If we interpret the increased white matter metabolism as an indication that the white matter is stressed, it would be helpful to better understand the nature and causes of this stress. Proton magnetic resonance spectroscopy of white matter has found reductions in N-acetylaspartate, generally thought to be an indication of neuronal viability (11). Phosphorus spectroscopy can provide even more direct information about energy stores and metabolism. Reduced myelin would directly affect neural conduction velocity and potentially affect neural synchrony (12), which could be measured with electrophysiological techniques. Genomics is undoubtedly another important factor that will need to be integrated. A current example is the evolving story of neuregulin 1 as a susceptibility gene for schizophrenia, for which there are now connections to multiple mechanisms currently believed to be important in this illness, including the regulation of radial glia, neuronal migration, neurotransmitter receptor expression, oligodendrocyte development, and onset of puberty (13). Clearly, the future lies in our ability to judiciously use multimodality methods in well-designed experiments to tease apart the contributions and interactions of these various factors.

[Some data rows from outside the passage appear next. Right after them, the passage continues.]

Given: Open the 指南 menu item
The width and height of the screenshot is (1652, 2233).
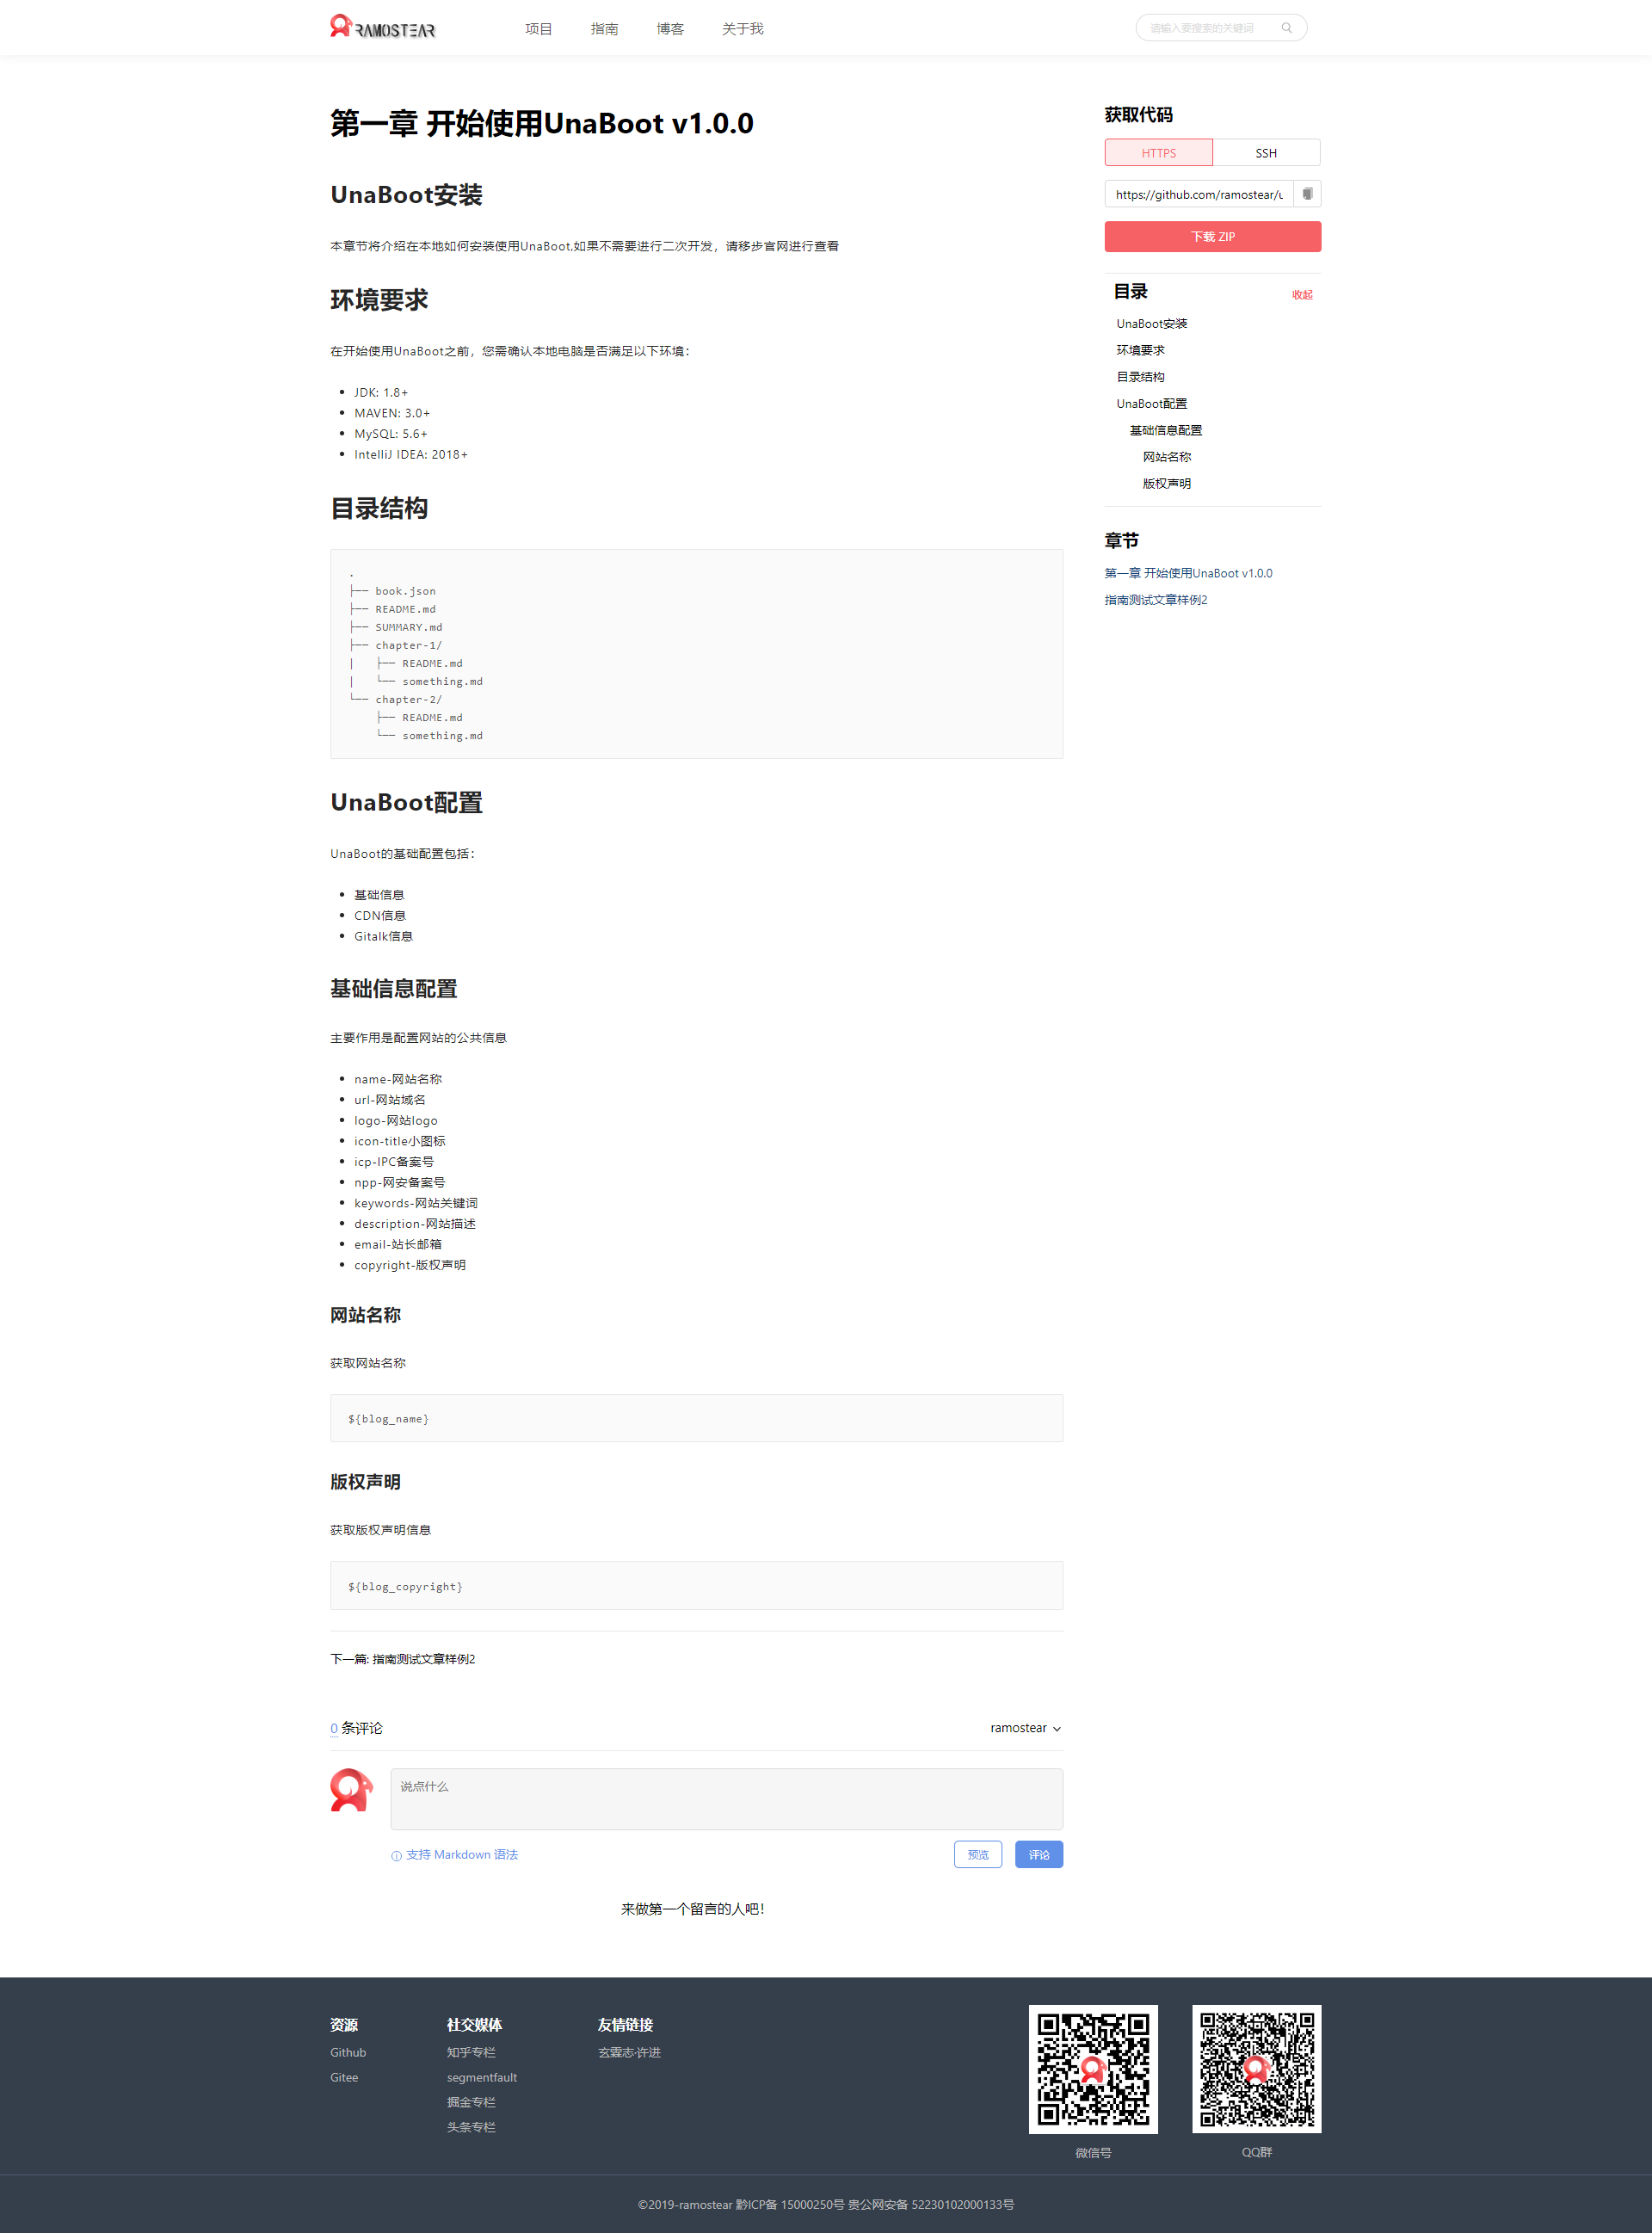Looking at the screenshot, I should (x=604, y=29).
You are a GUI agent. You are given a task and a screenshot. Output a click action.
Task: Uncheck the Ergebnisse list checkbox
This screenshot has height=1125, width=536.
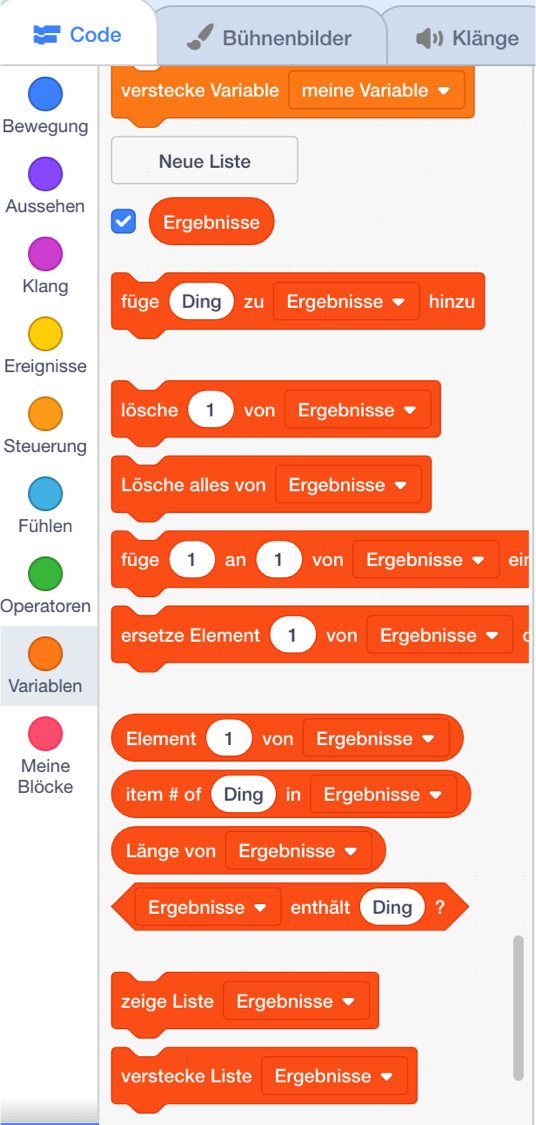tap(123, 222)
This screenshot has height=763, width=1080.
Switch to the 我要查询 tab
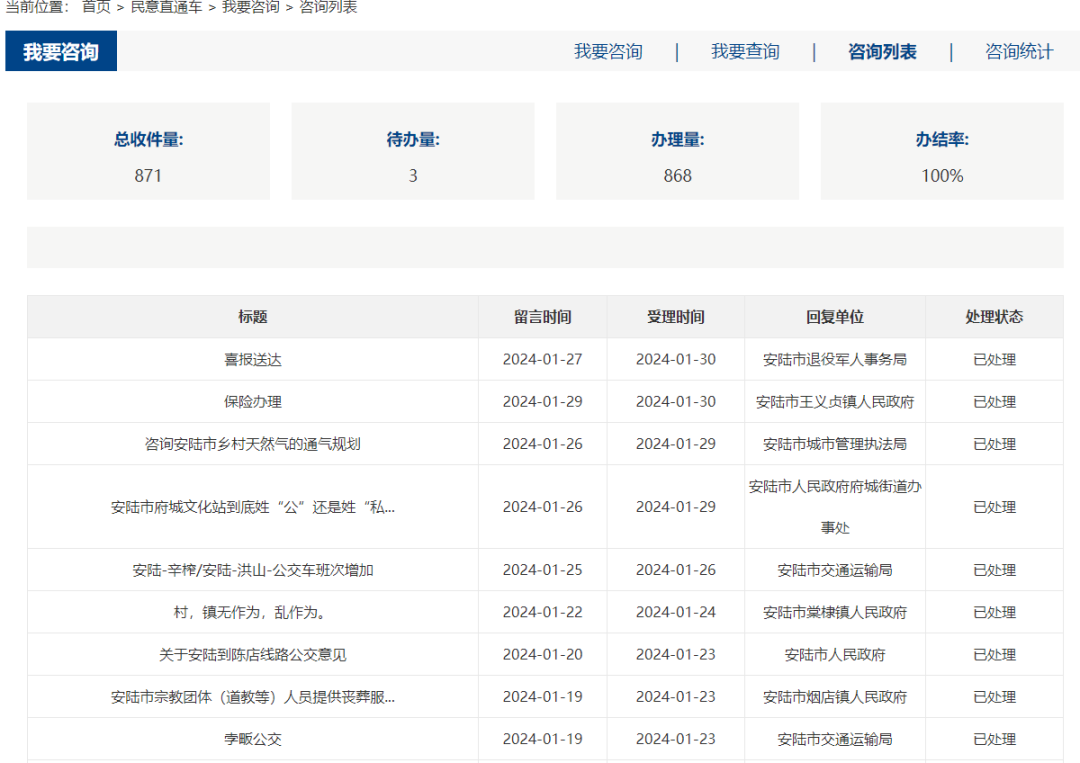click(745, 51)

Although many of the powerful techniques described above cannot be used in human in vivo investigation of neurobiological mechanisms, the use of animal models can allow us to examine the contribution of specific molecular mechanisms to observed pathologies. A recent report (14) described a study in which NRG1-erbB signaling was blocked in oligodendrocytes in mice, resulting in a number of the pathologies seen in schizophrenia. The mice had more oligodendrocytes but had thinner sheaths, resulting in slower electrical conduction. In addition, there was evidence that the mice had altered sensitivity to dopamine.
Future advances in schizophrenia research will depend on examinations of connections at and across multiple levels, including cellular pathways, neuronal circuitry, brain regions, and different modalities and disciplines. Each level is critical if we are to develop the understanding necessary to develop better treatments for our patients and ultimately to prevent this complex and devastating disorder.